Task statement
From the line that contains "Click the Google Arts & Culture logo" through the closing line of the entries, write out each line exactly; pictures stay out.

Data extract
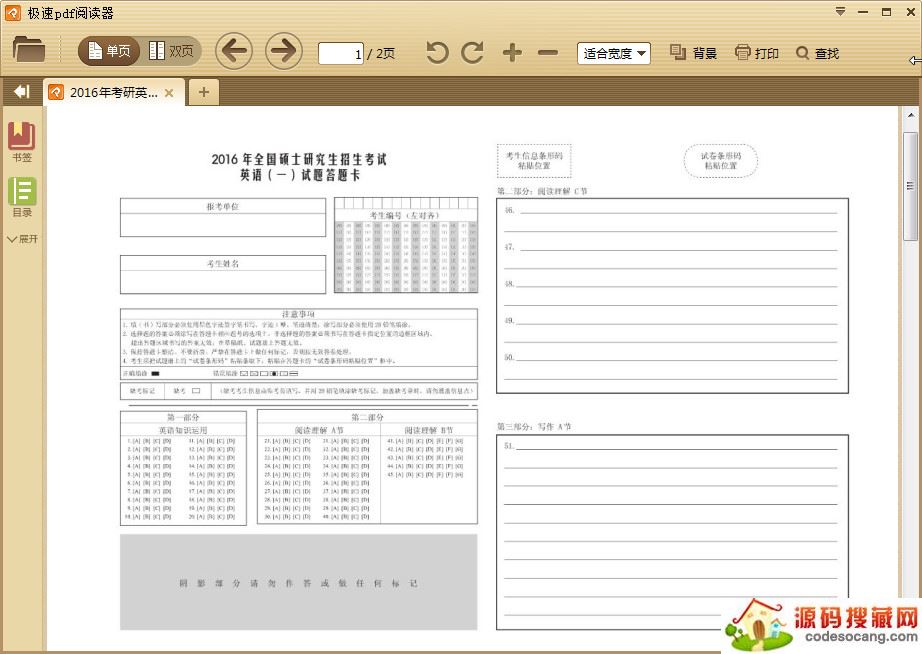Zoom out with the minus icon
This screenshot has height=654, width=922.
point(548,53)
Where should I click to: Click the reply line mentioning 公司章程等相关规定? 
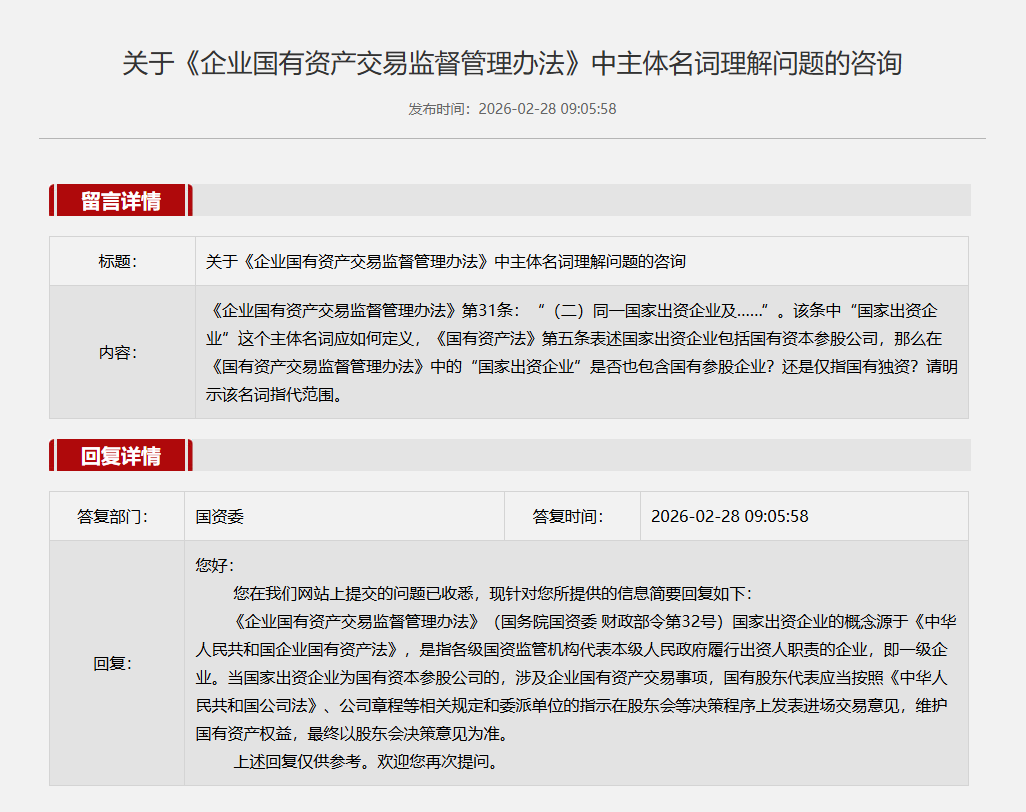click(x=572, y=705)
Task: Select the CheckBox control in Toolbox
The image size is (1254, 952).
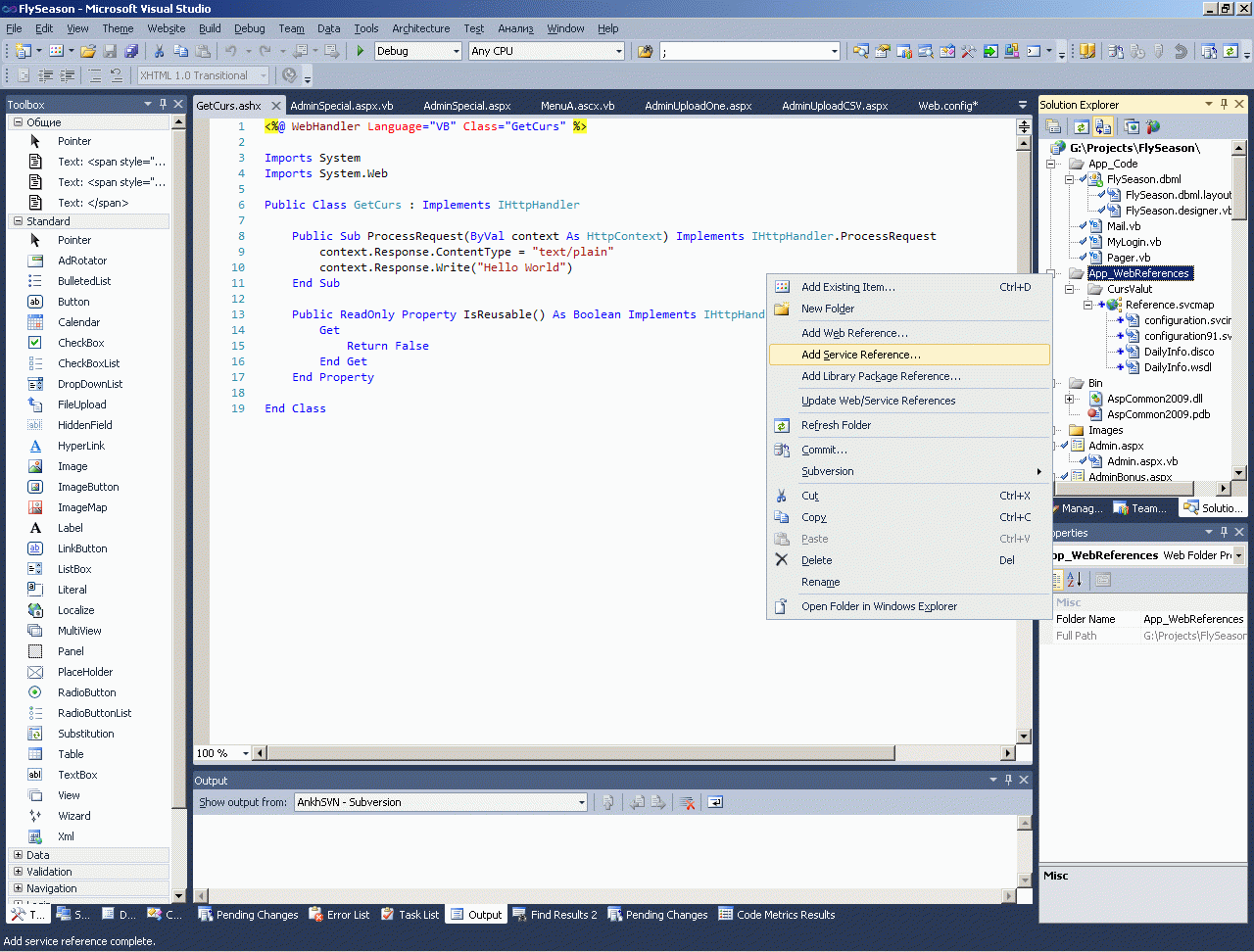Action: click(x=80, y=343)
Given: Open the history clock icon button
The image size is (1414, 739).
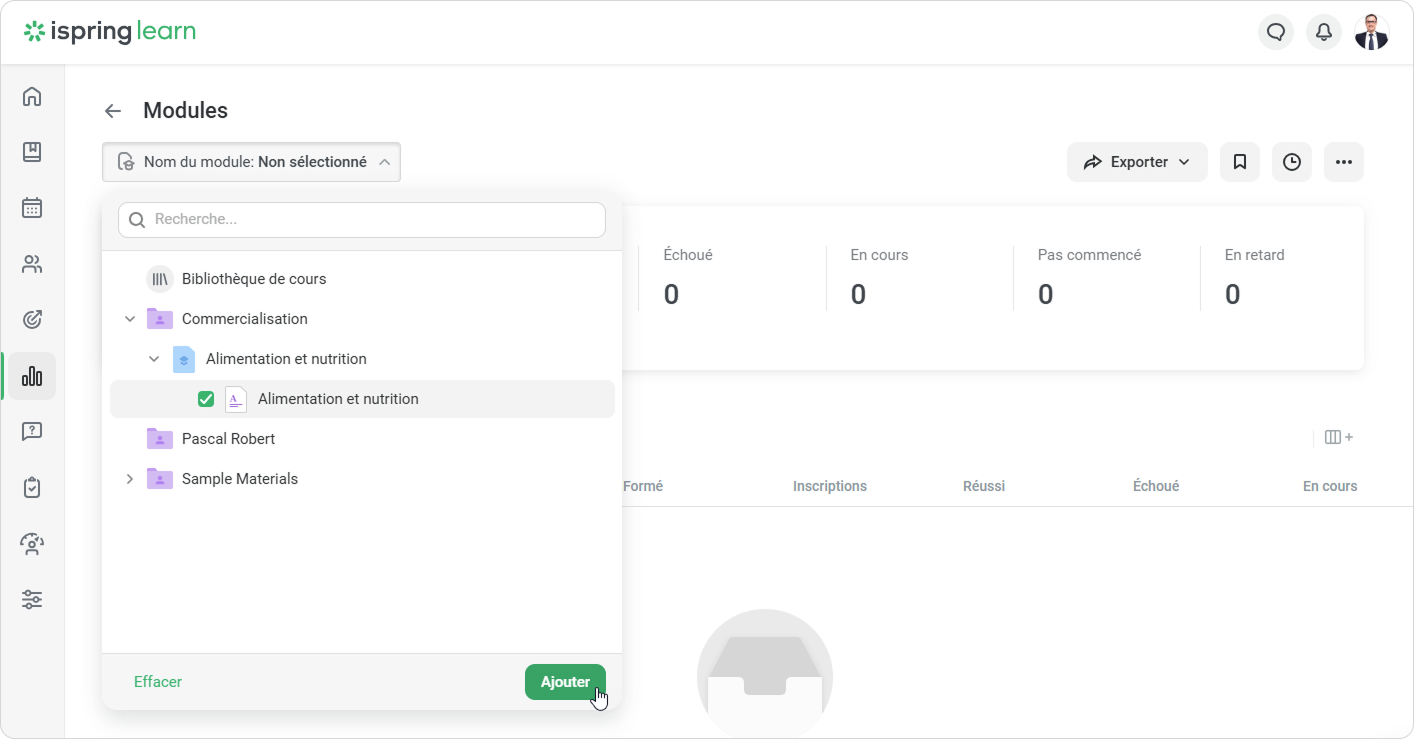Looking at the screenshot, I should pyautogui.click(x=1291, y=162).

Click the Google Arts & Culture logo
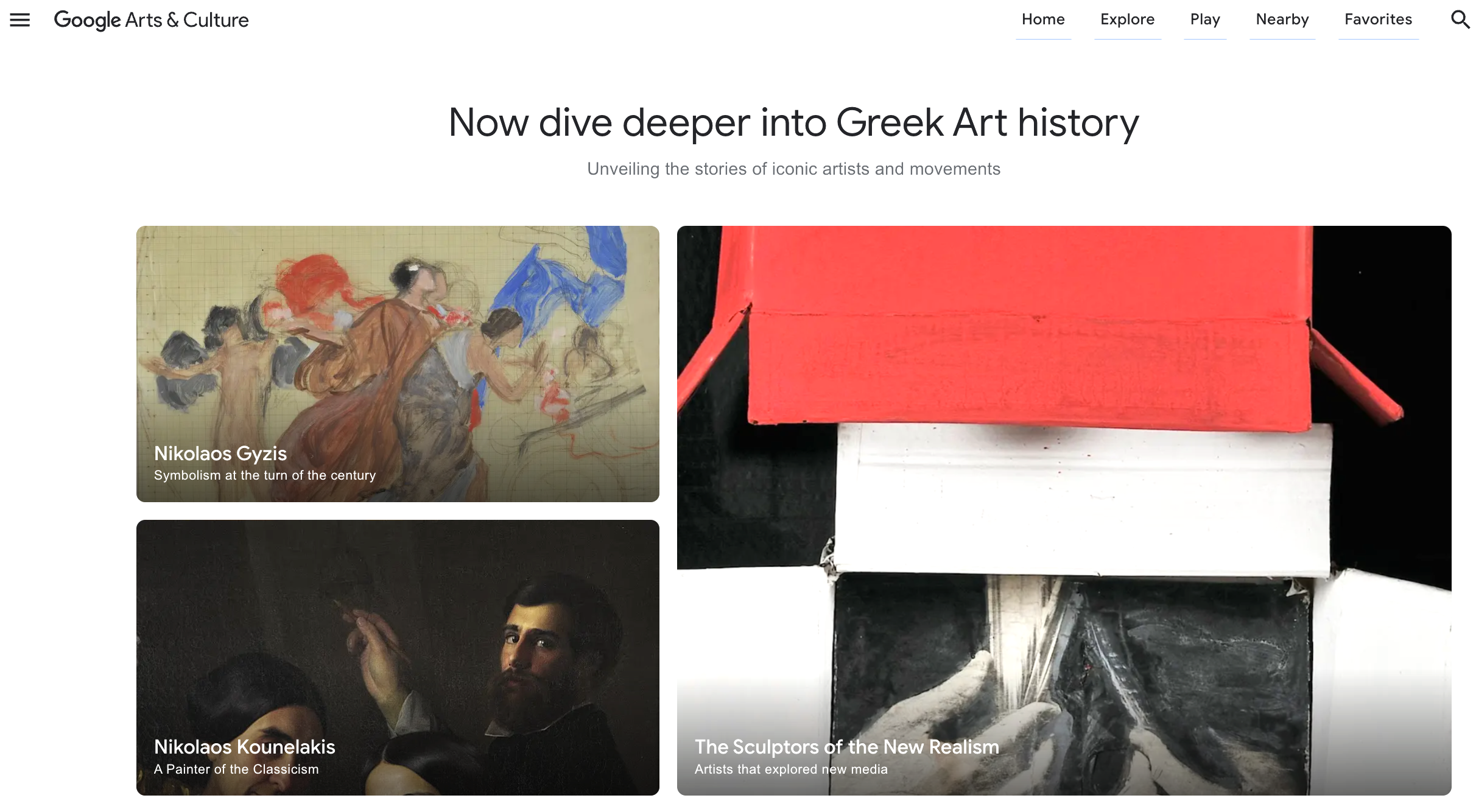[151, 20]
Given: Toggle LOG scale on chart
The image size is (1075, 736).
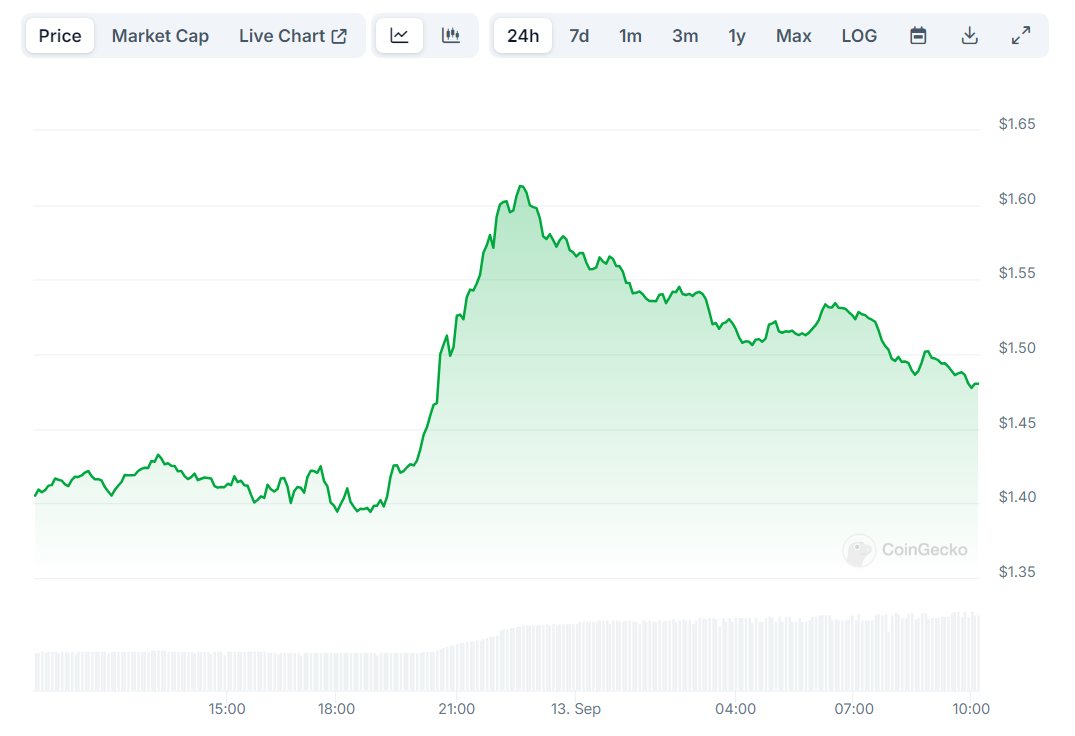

Exercise solution
Click the Google Arts & Culture logo
[151, 20]
Given: Toggle LOG scale on chart
The image size is (1075, 736).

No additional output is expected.